ZFE 2026 : le calendrier se resserre pour les flottes

Quarante-trois agglomérations françaises sont désormais concernées par les Zones à Faibles Émissions mobilité (ZFE-m), dont Paris, Lyon et Marseille. L'enjeu est concret : les véhicules classés Crit'Air 3 sont progressivement interdits de circulation dans ces périmètres. Pour une PME ou un artisan dont l'activité est centralisée en zone urbaine, rouler avec un utilitaire diesel de plus de dix ans devient un risque opérationnel réel — amendes, perte de marchés, restriction d'accès aux chantiers.

La bonne nouvelle ? L'accélération des restrictions ZFE agit comme un levier de renouvellement de flotte avec le soutien de l'État. Autrement dit, la contrainte et l'opportunité arrivent en même temps.

France : ce que ça change au 1er janvier 2026

Le panorama des aides disponibles reste particulièrement favorable pour les acteurs professionnels :

  • Bonus écologique : jusqu'à 9 000 € pour les entreprises (contre 7 000 € pour les particuliers), sous conditions de revenus et de prix du véhicule.
  • Suramortissement de 40 % sur les véhicules propres acquis par les entreprises, calculé sur une base plafonnée à 30 000 €. Concrètement, cela représente une économie fiscale significative sur l'IS pour une TPE ou PME à l'impôt sur les sociétés.
  • Leasing social à partir de 100 €/mois : réservé aux ménages modestes éligibles, ce dispositif peut concerner les salariés d'une entreprise, allégeant indirectement la pression sur les politiques de mobilité interne.
  • CEE (Certificats d'Économie d'Énergie) : ils permettent de financer en partie l'installation de bornes de recharge sur site professionnel, réduisant le coût d'infrastructure, souvent sous-estimé dans les calculs de TCO.
  • Taxe annuelle sur les émissions CO₂ (ex-TVS) : les véhicules émettant moins de 20 g/km de CO₂ bénéficient d'un avantage fiscal fort. Un véhicule électrique est quasiment exonéré, contre une charge annuelle potentiellement élevée pour un thermique équivalent.
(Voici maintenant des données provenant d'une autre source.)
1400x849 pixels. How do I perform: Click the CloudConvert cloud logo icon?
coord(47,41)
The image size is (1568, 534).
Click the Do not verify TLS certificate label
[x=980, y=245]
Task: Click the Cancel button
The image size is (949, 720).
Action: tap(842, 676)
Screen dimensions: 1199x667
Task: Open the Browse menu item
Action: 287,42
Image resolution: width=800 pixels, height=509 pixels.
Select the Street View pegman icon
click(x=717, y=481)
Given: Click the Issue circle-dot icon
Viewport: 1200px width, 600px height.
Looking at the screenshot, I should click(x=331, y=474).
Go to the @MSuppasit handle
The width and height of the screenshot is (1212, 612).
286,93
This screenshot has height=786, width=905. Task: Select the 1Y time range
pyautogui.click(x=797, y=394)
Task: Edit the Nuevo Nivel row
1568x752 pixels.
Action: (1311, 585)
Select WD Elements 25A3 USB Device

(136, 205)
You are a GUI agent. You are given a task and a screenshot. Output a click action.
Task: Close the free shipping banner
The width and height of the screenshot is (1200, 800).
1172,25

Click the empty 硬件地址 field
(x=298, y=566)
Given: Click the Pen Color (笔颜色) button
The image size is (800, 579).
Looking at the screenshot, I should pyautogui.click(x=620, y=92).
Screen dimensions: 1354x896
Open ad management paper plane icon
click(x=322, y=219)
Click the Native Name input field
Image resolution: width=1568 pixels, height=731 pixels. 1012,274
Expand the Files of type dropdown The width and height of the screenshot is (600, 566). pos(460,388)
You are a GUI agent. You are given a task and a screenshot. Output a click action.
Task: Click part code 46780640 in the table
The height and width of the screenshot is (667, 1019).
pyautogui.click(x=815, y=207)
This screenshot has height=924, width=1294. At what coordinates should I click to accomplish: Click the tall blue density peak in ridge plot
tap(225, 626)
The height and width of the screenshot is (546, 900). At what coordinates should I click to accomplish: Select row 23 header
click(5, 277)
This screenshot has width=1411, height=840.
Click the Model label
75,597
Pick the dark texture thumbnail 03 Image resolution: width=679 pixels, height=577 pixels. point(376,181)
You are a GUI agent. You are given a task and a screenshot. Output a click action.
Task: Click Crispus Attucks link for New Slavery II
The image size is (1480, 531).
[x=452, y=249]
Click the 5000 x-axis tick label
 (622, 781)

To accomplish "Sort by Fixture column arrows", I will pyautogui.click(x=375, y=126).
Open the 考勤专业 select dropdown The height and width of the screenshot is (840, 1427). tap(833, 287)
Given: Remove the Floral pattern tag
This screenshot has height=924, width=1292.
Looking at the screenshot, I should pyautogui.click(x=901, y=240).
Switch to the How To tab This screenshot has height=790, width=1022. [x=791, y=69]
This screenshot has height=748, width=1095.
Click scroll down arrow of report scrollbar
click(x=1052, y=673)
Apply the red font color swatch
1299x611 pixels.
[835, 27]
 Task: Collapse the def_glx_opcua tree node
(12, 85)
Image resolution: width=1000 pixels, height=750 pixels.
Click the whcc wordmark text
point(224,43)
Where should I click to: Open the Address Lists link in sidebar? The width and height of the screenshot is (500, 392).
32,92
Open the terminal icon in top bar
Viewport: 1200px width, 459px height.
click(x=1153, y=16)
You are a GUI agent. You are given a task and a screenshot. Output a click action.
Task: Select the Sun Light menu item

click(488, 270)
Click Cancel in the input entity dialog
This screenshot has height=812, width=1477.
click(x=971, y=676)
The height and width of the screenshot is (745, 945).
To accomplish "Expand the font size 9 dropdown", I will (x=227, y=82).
Ces dispositifs combinés transforment l'équation financière : un véhicule utilitaire léger électrique, plus cher à l'achat, peut atteindre la parité de TCO sur 3 à 4 ans selon les usages et le volume de kilométrage annuel.

TCO électrique vs thermique : la bascule est en cours

Pour un artisan parcourant 25 000 km/an en zone urbaine, le calcul devient favorable à l'électrique dès que l'on intègre l'ensemble des leviers : bonus à l'acquisition, suramortissement, carburant (le coût moyen de recharge est estimé à environ 2 à 3 fois inférieur au gazole selon les estimations), entretien réduit (pas de vidange, moins de pièces d'usure), et économie sur la fiscalité annuelle.

L'enjeu pour le gestionnaire de flotte n'est plus de savoir si il faut passer à l'électrique, mais comment structurer la transition : quels véhicules, quelle infrastructure de recharge, quel calendrier de remplacement.

Passer à l'action : trois réflexes à adopter avant fin 2025

  • Auditer sa flotte : identifier les véhicules Crit'Air 3 ou plus circulant en ZFE-m pour prioriser leur remplacement.
  • Simuler le TCO complet : intégrer bonus, suramortissement, coût de recharge et fiscalité CO₂ pour chaque catégorie de véhicule envisagée.
  • Anticiper l'infrastructure : demander un devis pour des bornes de recharge et identifier les aides CEE disponibles — les délais d'installation peuvent dépasser plusieurs semaines.

Les professionnels qui engagent leur transition maintenant arrivent en 2026 avec une flotte conforme, une fiscalité allégée et une infrastructure opérationnelle. Ceux qui attendent risquent de subir les restrictions sans bénéficier pleinement des aides.